⟨

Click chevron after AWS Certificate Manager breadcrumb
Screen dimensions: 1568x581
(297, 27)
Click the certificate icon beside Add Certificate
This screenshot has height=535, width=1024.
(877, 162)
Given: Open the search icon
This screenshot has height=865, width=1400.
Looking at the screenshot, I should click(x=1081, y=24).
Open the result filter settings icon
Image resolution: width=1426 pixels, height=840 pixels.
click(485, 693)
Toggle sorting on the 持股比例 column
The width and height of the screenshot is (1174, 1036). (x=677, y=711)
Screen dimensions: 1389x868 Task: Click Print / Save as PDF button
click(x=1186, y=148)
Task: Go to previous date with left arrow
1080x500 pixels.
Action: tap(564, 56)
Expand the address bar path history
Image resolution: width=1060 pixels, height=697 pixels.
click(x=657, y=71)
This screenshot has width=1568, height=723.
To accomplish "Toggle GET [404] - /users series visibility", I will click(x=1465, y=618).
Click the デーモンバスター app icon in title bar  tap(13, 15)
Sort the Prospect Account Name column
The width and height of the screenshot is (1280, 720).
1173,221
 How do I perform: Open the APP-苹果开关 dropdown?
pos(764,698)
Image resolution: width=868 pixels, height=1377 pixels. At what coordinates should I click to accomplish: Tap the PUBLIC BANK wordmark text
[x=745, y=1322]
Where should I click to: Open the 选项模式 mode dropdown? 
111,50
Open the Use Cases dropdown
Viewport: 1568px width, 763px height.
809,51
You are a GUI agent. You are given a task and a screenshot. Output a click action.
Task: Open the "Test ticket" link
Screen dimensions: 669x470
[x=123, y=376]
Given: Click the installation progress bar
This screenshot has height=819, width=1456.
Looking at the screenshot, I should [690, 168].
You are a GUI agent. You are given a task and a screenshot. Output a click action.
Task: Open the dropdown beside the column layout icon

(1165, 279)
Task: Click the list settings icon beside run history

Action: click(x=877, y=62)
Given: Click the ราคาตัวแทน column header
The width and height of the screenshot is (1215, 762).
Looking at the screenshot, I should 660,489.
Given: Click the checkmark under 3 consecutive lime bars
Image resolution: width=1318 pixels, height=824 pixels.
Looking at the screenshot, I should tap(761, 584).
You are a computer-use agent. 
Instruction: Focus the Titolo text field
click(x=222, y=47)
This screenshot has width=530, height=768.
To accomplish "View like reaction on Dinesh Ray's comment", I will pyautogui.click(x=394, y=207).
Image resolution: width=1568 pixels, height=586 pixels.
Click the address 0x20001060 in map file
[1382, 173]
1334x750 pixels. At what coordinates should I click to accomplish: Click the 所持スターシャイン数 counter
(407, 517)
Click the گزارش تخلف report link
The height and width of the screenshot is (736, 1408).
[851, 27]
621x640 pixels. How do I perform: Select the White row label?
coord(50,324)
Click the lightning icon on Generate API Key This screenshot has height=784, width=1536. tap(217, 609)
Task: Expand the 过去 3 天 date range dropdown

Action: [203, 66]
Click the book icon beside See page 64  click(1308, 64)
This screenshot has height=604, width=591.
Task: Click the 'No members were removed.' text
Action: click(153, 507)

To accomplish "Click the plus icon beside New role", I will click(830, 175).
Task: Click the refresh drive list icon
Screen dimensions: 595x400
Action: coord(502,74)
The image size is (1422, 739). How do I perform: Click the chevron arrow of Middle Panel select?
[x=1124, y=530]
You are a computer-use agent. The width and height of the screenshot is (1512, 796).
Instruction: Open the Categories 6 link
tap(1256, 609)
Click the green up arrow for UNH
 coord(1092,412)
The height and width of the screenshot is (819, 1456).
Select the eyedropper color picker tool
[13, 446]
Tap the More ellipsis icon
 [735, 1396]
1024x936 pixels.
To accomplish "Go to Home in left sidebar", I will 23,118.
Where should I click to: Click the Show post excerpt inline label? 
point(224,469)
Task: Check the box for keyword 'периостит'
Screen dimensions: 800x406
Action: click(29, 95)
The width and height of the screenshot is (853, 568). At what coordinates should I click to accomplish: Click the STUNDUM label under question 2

⟩

> [JOB]
Reproduce all of the rows above, substituting "Screen size" for every occurrence of "Screen dimensions" and keeping everything else the same.

> [FINAL ANSWER]
Click chevron after AWS Certificate Manager breadcrumb
Screen size: 1568x581
(297, 27)
Click the certificate icon beside Add Certificate
This screenshot has height=535, width=1024.
(877, 162)
Given: Open the search icon
This screenshot has height=865, width=1400.
Looking at the screenshot, I should click(x=1081, y=24).
Open the result filter settings icon
Image resolution: width=1426 pixels, height=840 pixels.
click(485, 693)
Toggle sorting on the 持股比例 column
The width and height of the screenshot is (1174, 1036). (x=677, y=711)
Screen size: 1389x868 Task: Click Print / Save as PDF button
click(x=1186, y=148)
Task: Go to previous date with left arrow
1080x500 pixels.
Action: tap(564, 56)
Expand the address bar path history
Image resolution: width=1060 pixels, height=697 pixels.
click(x=657, y=71)
This screenshot has width=1568, height=723.
To accomplish "Toggle GET [404] - /users series visibility", I will click(x=1465, y=618).
Click the デーモンバスター app icon in title bar  tap(13, 15)
Sort the Prospect Account Name column
The width and height of the screenshot is (1280, 720).
1173,221
 How do I perform: Open the APP-苹果开关 dropdown?
pos(764,698)
Image resolution: width=868 pixels, height=1377 pixels. At what coordinates should I click to accomplish: Tap the PUBLIC BANK wordmark text
[x=745, y=1322]
Where should I click to: Open the 选项模式 mode dropdown? 
111,50
Open the Use Cases dropdown
Viewport: 1568px width, 763px height.
809,51
You are a GUI agent. You are given a task and a screenshot. Output a click action.
Task: Open the "Test ticket" link
Screen size: 669x470
[x=123, y=376]
Given: Click the installation progress bar
This screenshot has height=819, width=1456.
Looking at the screenshot, I should [690, 168].
You are a GUI agent. You are given a task and a screenshot. Output a click action.
Task: Open the dropdown beside the column layout icon

(1165, 279)
Task: Click the list settings icon beside run history

Action: click(x=877, y=62)
Given: Click the ราคาตัวแทน column header
The width and height of the screenshot is (1215, 762).
Looking at the screenshot, I should 660,489.
Given: Click the checkmark under 3 consecutive lime bars
Image resolution: width=1318 pixels, height=824 pixels.
Looking at the screenshot, I should tap(761, 584).
You are a computer-use agent. 
Instruction: Focus the Titolo text field
click(x=222, y=47)
This screenshot has width=530, height=768.
To accomplish "View like reaction on Dinesh Ray's comment", I will pyautogui.click(x=394, y=207).
Image resolution: width=1568 pixels, height=586 pixels.
Click the address 0x20001060 in map file
[1382, 173]
1334x750 pixels. At what coordinates should I click to accomplish: Click the 所持スターシャイン数 counter
(407, 517)
Click the گزارش تخلف report link
The height and width of the screenshot is (736, 1408).
[851, 27]
621x640 pixels. How do I perform: Select the White row label?
coord(50,324)
Click the lightning icon on Generate API Key This screenshot has height=784, width=1536. tap(217, 609)
Task: Expand the 过去 3 天 date range dropdown

Action: [203, 66]
Click the book icon beside See page 64  click(1308, 64)
This screenshot has height=604, width=591.
Task: Click the 'No members were removed.' text
Action: click(153, 507)

To accomplish "Click the plus icon beside New role", I will click(830, 175).
Task: Click the refresh drive list icon
Screen size: 595x400
Action: coord(502,74)
The image size is (1422, 739). How do I perform: Click the chevron arrow of Middle Panel select?
[x=1124, y=530]
You are a computer-use agent. The width and height of the screenshot is (1512, 796).
Instruction: Open the Categories 6 link
tap(1256, 609)
Click the green up arrow for UNH
 coord(1092,412)
The height and width of the screenshot is (819, 1456).
Select the eyedropper color picker tool
[13, 446]
Tap the More ellipsis icon
 [735, 1396]
1024x936 pixels.
To accomplish "Go to Home in left sidebar", I will 23,118.
Where should I click to: Click the Show post excerpt inline label? 
point(224,469)
Task: Check the box for keyword 'периостит'
Screen size: 800x406
Action: click(29, 95)
The width and height of the screenshot is (853, 568). At what coordinates should I click to accomplish: Click the STUNDUM label under question 2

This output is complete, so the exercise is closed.